Spinning Moonlight

Spinning Moonlight

Just finished this today, which is appropriate as there have been other moon-based shenanigans afoot (there was an eclipse in this part of the world this morning).

These are my good friends Eloise and Murphy going about their business, which in this case involves collecting skeins of moonlight, presumably to fashion into a stylish, yet practical, garment later on. Eloise recently packed her job in and has become a full time weaver – you can find out more here, or if you are visiting Widecombe-in-the-moor, pop into the National Trust shop where she has some wares on display.

Here are the relevant stages (or struggles, as I prefer to call them). First, the initial scribbly idea…


Then the rough with some colour added via Photoshop…


Next, the pen and ink drawing…


Then the undercoat, which was particularly fiddly on this one because of all the twiggy nonsense.


After this stage there was much toothbrush-flicking of watercolour, added colour pencil, paint taken off and put back on again, scanning in and fiddling about digitally to try things out so as not to make too much of a mess on the painting, more flicking of paint and general fixing of things. Business as usual, in fact. This one will probably undergo a bit more remedial work; normally I live with paintings for a while before releasing them into the wild, but there probably won’t be many lunar-centric stories in the news in the next week so this seemed an appropriate time.


17 Replies to “Spinning Moonlight”

      1. I find them fascinating. It’s one of the main reasons I buy art books. I want to see the sketches!

  1. Gorgeous work as ever and I also love being given a peek into someone else’s process. I think that the fundamental principles are the same, whether it’s visual art or the written word – music, too.

    I confess I’m fascinated by the interaction between traditional and computerised media in the way you work – a truly creative response to the tools available.

    I’m a great fan of all your stuff, but it’s these pencil/ink/watercolour paintings that I love most of all. They’re utterly unique and distinctive. Just delicious.

    Well, that was meant to be a thoughtful comment on the creative process and actually turned into a bit of a fan letter! No harm in that, I suppose.


  2. I love this illustration. Not only are the line work and colors impeccable, but it’s highly reminiscent of the Moon card from the tarot. I love the powerful magical energy that you charge your work with. Well done!

      1. You’re welcome.

        Do enjoy the blog. I must apologize for it’s appearance. The last them I used was hacked, and I’m designing a new theme for it as we speak. But the content is still accessible. Enjoy!

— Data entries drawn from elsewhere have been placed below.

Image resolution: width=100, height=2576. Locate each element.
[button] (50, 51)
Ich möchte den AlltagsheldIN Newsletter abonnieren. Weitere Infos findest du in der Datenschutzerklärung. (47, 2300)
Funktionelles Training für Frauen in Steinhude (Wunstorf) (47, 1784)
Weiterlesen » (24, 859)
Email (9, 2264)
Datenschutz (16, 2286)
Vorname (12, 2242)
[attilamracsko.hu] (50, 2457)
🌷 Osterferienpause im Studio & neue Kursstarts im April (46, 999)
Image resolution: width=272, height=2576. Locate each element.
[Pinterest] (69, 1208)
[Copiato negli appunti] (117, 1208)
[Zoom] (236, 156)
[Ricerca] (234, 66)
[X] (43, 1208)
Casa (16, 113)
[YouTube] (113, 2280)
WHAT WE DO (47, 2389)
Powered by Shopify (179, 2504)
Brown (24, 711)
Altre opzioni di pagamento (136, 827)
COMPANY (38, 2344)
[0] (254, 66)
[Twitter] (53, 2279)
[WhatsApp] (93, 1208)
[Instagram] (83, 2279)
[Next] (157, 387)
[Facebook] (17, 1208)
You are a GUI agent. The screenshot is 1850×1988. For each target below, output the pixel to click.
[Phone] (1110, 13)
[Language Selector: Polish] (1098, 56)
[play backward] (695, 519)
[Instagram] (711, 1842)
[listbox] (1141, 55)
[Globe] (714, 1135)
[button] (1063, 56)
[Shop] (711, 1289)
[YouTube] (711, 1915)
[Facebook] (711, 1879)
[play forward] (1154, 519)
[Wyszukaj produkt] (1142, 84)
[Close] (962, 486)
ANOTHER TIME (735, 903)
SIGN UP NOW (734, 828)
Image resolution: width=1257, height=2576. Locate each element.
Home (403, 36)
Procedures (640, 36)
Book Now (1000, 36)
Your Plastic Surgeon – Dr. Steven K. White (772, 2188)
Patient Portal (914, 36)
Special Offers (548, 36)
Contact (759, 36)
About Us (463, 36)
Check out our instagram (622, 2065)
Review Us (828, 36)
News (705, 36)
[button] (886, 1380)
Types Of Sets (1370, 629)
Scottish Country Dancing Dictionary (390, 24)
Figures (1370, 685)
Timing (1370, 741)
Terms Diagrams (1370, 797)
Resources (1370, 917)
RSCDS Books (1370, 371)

  3. David, I hadn’t seen this, doh! LOVE seeing the stages! Also love the lunar timing of it, which I hadn’t realised, and the comment about the Tarot likeness – have you done a deck of Tarot cards? It would be a stunning deck if you did! Thanks again, so honoured to be one of the weird folk inspiring your great work 🙂 xx

  4. My daughter and I are absolutely enchanted by this painting. We are doing a homeschool project collect folklore around the moon phases. Is there more to the story here of spinning skeins of moonlight? Were you inspired by any fairytales, folklore or magical experiences? We’d love to hear more if you’re Inspired to share. Thank you!
    ~ Dena and Maple

    1. Thanks. It’s not inspired from a specific tale, although I’ve probably been subconsciously influenced… The idea popped into my head on a walk between Hound Tor and Haytor near where I live – there’s a little valley there and I was taken with the trees and the little pools that had formed under the mossy branches. I thought it would more interesting as a painting if they were reflecting moonlight instead of sunshine. At the time my friend Eloise was starting out her mobile weaving business and somehow the two things came together. The Norns may have been in my thoughts as well, as I was dong some work on Scandinavian myths about then (strangely enough, I’m doing some more Viking-related work right now).

      1. Beautiful to hear more about how this painting came to be, birthed from your lands and loved ones. My daughter and I are both spinners, so have been talking alot about how one might spin the magic of moonlight. So glad to have your work. Thanks you.